* [Work instructions]
Translate this sentence from the book review into Spanish: "The minute I began reading Steve Kamb’s Level Up Your Life I knew I had reached a turning point."

Have you ever turned a corner in life and known immediately it was changed from that point forward? Mostly we can look back in retrospect and pick out the moments when something important happened that altered our lives. It’s always easiest to do after the fact but then there are those instances when we know instantly that we’ve opened a new door in life and it’s leading us down an uncharted path.

The minute I began reading Steve Kamb’s Level Up Your Life I knew I had reached a turning point. I’ve read, or listened to, my share of Self-Help or Personal Development books in the past. Not to mention all the videos you can find on YouTube in all its free glory. This book is the Neo of all PD books. (mmhhmm…it’s, it’s the one, you know like the Matrix. What? You haven’t seen the matrix? Go watch it and then come back.)

(Excerpt from a dataset)
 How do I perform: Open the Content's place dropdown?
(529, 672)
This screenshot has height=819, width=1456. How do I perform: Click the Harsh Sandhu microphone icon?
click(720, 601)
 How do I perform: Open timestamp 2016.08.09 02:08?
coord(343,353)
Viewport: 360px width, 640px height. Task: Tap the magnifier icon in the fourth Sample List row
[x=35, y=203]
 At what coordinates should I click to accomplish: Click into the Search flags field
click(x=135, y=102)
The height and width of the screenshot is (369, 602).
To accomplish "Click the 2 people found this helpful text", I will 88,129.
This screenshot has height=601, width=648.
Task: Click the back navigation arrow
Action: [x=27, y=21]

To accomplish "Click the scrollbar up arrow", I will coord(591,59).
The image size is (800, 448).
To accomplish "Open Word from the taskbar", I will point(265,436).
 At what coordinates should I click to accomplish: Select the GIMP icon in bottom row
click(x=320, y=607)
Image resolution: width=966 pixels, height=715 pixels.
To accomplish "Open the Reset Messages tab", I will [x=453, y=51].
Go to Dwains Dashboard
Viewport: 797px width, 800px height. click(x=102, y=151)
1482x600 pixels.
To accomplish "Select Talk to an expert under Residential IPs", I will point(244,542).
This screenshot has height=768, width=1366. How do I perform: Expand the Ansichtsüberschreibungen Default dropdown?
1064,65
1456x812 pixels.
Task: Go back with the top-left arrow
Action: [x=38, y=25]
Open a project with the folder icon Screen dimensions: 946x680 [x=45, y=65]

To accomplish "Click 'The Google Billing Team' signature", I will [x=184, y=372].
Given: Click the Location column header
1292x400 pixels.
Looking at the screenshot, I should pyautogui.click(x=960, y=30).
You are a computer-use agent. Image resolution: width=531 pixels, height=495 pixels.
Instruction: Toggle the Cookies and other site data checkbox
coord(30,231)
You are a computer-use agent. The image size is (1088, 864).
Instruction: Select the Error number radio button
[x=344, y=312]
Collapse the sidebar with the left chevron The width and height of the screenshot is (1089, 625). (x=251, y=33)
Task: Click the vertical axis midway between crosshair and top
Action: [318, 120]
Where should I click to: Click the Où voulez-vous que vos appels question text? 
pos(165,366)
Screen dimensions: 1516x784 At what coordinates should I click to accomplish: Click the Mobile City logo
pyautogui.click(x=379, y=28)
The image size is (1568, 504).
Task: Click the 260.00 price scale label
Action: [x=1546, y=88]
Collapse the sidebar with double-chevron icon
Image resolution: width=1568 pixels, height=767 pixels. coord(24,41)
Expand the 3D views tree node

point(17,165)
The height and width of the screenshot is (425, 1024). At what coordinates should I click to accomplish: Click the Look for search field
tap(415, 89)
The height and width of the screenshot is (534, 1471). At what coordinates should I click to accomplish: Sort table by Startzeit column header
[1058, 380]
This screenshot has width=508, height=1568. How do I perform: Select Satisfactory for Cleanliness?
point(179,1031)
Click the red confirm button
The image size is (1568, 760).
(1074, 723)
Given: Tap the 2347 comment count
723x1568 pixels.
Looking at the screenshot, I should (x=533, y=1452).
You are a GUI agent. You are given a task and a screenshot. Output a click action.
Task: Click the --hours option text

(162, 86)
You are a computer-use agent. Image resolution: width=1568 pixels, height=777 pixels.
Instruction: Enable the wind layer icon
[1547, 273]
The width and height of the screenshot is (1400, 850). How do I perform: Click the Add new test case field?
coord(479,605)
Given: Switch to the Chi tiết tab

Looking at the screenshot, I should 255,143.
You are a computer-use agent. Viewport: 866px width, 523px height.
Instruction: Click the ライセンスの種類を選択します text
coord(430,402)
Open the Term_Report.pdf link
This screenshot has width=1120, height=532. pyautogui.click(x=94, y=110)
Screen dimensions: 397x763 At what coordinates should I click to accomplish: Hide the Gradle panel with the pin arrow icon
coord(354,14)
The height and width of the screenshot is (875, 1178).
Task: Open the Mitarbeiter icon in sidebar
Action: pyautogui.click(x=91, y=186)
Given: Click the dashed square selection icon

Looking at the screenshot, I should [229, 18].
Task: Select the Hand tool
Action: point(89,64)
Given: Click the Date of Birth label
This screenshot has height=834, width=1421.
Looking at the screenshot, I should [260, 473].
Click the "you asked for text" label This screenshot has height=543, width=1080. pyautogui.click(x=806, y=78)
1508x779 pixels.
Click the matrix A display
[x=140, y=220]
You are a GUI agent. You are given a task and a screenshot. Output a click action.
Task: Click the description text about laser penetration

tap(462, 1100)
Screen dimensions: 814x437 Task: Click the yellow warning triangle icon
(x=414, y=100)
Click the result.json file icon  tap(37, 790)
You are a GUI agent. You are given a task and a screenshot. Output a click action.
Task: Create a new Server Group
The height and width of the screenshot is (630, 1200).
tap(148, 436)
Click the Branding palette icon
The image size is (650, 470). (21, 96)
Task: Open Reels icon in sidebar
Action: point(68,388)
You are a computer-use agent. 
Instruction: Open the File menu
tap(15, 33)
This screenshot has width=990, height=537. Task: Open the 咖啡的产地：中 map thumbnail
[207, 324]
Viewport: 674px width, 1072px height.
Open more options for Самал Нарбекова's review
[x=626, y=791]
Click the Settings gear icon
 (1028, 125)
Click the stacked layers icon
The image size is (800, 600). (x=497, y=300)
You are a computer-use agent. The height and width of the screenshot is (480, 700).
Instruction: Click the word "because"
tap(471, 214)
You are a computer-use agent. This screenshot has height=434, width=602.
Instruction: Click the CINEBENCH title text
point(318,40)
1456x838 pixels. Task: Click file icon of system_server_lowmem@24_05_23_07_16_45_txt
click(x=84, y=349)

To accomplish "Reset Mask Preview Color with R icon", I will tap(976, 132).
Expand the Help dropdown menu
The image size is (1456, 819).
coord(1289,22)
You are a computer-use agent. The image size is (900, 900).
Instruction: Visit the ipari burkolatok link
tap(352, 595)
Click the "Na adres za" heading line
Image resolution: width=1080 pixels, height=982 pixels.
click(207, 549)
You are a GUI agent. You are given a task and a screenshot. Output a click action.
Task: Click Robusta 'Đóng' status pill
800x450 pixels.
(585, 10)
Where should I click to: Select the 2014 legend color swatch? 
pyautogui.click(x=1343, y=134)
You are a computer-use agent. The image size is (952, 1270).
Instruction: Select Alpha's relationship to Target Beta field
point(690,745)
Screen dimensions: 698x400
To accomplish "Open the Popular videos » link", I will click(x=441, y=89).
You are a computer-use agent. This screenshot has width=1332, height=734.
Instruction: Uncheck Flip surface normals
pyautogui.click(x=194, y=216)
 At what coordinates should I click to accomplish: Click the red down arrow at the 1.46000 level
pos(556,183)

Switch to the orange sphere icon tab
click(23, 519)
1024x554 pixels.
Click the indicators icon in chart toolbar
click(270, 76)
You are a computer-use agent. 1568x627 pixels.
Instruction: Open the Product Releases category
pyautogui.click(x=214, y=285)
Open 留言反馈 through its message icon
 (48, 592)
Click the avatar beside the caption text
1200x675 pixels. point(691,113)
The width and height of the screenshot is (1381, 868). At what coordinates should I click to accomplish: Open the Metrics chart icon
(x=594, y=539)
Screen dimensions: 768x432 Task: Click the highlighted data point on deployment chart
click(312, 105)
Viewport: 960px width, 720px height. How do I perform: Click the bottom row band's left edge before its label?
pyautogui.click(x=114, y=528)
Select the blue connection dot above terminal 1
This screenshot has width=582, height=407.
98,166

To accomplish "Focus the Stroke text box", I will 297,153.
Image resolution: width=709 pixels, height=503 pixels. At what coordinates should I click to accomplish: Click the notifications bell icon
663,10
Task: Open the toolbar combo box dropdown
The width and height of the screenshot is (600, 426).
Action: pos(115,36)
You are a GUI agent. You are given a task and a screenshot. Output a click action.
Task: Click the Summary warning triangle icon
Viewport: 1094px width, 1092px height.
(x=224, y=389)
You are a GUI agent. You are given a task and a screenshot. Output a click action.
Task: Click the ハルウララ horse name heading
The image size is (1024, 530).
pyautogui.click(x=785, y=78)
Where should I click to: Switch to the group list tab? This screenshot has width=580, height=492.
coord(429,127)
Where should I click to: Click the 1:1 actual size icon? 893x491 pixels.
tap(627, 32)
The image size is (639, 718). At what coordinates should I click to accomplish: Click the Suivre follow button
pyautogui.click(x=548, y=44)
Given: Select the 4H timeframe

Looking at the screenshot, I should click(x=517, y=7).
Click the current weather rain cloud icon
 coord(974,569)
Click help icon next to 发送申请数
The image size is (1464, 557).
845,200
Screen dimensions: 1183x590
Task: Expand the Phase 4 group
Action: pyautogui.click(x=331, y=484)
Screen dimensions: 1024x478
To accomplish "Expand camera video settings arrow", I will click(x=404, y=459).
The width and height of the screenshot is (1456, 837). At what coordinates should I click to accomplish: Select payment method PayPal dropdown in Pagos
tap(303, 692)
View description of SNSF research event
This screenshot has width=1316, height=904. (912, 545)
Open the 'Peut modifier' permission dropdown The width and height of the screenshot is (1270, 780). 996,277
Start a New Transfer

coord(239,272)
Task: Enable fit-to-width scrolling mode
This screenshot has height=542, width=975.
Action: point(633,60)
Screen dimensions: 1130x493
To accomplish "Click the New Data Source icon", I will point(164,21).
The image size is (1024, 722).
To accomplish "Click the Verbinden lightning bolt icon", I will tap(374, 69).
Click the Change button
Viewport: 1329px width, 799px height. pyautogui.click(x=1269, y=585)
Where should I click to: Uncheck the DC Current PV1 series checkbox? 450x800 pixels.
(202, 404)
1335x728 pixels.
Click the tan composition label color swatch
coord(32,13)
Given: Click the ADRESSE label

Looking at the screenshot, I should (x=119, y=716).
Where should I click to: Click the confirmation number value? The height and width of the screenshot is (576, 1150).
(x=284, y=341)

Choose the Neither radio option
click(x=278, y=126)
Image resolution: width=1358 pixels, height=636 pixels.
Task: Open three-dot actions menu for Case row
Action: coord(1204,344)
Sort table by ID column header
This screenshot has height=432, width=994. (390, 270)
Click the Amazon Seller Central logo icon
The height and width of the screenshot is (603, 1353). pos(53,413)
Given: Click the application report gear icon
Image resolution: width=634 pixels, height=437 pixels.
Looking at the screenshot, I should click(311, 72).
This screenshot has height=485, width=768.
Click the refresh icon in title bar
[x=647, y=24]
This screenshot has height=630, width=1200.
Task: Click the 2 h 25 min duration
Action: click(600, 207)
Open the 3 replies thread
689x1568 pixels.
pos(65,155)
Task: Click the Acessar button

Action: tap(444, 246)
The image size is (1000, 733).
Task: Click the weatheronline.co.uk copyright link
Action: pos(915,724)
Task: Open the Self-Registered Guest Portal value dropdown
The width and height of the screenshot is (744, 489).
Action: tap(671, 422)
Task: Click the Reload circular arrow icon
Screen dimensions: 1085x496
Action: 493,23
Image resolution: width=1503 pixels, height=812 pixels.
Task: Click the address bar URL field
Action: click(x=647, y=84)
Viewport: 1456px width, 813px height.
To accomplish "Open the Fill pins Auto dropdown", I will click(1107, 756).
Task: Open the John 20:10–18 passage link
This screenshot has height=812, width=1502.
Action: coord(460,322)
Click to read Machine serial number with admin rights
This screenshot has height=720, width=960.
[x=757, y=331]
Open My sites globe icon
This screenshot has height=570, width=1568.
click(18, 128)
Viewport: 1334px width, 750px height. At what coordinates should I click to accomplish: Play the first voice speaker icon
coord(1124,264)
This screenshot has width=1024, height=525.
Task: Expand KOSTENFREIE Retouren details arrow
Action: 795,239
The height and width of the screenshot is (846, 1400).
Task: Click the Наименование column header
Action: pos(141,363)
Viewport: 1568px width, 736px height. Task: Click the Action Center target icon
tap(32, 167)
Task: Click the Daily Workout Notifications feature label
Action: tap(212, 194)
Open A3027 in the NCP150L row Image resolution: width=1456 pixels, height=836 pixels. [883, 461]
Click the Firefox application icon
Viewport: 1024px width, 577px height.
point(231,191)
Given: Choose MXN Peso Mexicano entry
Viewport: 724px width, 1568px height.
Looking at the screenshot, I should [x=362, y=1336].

* [Solution]
En el momento en que empecé a leer Level Up Your Life de Steve Kamb, supe que había llegado a un punto de inflexión.